In the listing that follows, copy out each line that includes the word "Given".

━━━━━━━━

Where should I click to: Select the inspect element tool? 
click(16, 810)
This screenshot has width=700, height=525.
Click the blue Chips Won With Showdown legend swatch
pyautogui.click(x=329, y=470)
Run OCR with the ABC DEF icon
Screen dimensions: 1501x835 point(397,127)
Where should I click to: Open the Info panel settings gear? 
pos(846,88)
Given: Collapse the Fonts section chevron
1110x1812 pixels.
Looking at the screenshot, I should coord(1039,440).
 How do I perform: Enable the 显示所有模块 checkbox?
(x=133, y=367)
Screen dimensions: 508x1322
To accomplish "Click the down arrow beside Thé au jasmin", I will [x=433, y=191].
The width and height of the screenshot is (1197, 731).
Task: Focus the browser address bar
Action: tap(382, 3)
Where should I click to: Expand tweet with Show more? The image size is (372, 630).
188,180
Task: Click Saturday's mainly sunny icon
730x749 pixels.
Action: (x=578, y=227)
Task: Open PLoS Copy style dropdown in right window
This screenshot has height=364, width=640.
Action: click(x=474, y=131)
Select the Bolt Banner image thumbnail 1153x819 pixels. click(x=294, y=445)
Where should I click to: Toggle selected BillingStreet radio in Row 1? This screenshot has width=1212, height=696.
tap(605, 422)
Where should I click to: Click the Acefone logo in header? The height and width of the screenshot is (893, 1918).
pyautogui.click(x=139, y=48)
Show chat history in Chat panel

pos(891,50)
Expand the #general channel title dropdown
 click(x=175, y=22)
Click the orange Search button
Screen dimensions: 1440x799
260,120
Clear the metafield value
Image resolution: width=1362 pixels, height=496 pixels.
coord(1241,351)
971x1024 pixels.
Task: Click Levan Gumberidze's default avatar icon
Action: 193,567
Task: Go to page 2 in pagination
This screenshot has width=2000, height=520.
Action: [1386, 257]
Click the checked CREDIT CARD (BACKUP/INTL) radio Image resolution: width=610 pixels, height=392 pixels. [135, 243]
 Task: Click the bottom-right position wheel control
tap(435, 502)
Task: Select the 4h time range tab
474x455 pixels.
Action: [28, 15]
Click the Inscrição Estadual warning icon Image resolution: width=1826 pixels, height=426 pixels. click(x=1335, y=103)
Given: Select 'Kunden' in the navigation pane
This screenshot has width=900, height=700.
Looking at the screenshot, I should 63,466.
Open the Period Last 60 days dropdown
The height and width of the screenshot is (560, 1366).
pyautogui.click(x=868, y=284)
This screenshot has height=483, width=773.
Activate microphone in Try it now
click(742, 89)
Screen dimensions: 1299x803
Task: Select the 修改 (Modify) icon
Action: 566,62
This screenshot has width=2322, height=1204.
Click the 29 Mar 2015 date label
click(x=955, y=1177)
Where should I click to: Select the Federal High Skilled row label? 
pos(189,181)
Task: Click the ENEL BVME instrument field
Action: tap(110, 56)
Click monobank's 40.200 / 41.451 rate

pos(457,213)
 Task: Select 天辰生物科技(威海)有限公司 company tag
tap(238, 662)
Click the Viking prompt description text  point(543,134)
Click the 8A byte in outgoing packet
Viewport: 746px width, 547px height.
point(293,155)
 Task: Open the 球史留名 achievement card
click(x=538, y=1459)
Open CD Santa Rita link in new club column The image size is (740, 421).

━━━━━━━━

### Result of this task
Given: Collapse the Fonts section chevron
Given: Select 'Kunden' in the navigation pane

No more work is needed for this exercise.